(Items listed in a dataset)
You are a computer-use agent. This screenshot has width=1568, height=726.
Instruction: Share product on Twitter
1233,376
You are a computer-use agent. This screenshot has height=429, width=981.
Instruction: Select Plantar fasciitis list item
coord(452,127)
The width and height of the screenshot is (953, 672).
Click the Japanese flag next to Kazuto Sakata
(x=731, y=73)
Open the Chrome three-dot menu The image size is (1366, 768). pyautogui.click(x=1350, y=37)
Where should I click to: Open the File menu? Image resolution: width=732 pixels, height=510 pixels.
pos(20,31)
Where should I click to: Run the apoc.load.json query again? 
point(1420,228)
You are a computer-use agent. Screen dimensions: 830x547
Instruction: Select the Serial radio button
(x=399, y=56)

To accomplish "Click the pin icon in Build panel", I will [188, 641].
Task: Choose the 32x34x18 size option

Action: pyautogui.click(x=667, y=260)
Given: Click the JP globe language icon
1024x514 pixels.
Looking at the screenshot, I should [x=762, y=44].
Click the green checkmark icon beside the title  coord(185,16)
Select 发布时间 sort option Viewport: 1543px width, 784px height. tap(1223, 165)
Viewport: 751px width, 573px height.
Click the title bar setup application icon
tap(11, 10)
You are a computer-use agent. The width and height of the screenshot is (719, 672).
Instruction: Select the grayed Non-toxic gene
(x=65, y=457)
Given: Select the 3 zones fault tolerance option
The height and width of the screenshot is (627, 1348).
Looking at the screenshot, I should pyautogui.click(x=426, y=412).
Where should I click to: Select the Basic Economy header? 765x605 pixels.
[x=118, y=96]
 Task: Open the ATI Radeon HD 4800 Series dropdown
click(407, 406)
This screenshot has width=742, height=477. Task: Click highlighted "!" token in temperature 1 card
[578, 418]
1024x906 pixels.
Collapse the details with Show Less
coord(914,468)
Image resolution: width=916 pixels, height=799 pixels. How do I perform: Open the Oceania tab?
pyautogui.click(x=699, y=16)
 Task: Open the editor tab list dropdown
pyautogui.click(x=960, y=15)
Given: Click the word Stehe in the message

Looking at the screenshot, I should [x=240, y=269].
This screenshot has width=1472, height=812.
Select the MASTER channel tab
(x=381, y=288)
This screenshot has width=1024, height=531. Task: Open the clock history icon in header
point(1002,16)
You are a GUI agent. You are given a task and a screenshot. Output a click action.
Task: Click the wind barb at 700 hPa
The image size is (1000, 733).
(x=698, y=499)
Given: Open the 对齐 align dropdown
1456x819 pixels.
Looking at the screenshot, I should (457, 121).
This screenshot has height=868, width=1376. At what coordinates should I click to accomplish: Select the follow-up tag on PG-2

→ **Task objective**: Copy out, from the records above, every line that holds the string "agent".

→ **Answer area**:
You are a computer-use agent. This screenshot has width=1568, height=726.
You are a computer-use agent. This screenshot has height=429, width=981.
You are a computer-use agent. Screen dimensions: 830x547
You are a computer-use agent. The width and height of the screenshot is (719, 672).
You are a GUI agent. You are given a task and a screenshot. Output a click action.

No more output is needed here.